• Task details
Quote, without any change, the line that contains "Kelakuan Unik Manusia (90, 1914)" and all lines that follow it to the end of the data below.

● ● ● ● ● ● ●

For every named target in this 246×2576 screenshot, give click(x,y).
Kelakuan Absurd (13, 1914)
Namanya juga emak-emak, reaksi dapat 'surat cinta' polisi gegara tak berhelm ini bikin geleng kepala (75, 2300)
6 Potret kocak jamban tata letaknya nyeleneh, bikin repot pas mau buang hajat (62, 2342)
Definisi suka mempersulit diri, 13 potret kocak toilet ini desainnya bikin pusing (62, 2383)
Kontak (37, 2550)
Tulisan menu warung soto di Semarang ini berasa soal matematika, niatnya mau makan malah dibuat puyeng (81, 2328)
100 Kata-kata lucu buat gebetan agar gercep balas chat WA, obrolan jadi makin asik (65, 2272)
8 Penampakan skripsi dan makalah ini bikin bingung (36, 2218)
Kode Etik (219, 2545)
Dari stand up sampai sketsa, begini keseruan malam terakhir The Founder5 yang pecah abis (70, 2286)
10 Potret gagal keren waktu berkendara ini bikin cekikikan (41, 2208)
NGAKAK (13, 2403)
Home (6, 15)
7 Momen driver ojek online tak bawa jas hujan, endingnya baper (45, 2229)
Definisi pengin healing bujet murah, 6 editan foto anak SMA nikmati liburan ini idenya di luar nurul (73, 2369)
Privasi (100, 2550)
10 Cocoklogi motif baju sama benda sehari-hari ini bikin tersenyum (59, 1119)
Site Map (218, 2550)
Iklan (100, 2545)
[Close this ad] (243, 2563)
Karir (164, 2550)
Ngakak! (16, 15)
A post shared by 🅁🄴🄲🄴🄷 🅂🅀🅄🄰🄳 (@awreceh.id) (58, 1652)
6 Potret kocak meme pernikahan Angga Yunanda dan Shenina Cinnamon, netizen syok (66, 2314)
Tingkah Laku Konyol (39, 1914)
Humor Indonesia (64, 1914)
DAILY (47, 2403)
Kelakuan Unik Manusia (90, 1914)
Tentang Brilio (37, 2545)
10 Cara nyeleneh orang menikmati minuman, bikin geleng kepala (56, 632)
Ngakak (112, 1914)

● ● ● ● ● ● ●

• Result of the task
Kelakuan Unik Manusia (90, 1914)
Tentang Brilio (37, 2545)
10 Cara nyeleneh orang menikmati minuman, bikin geleng kepala (56, 632)
Ngakak (112, 1914)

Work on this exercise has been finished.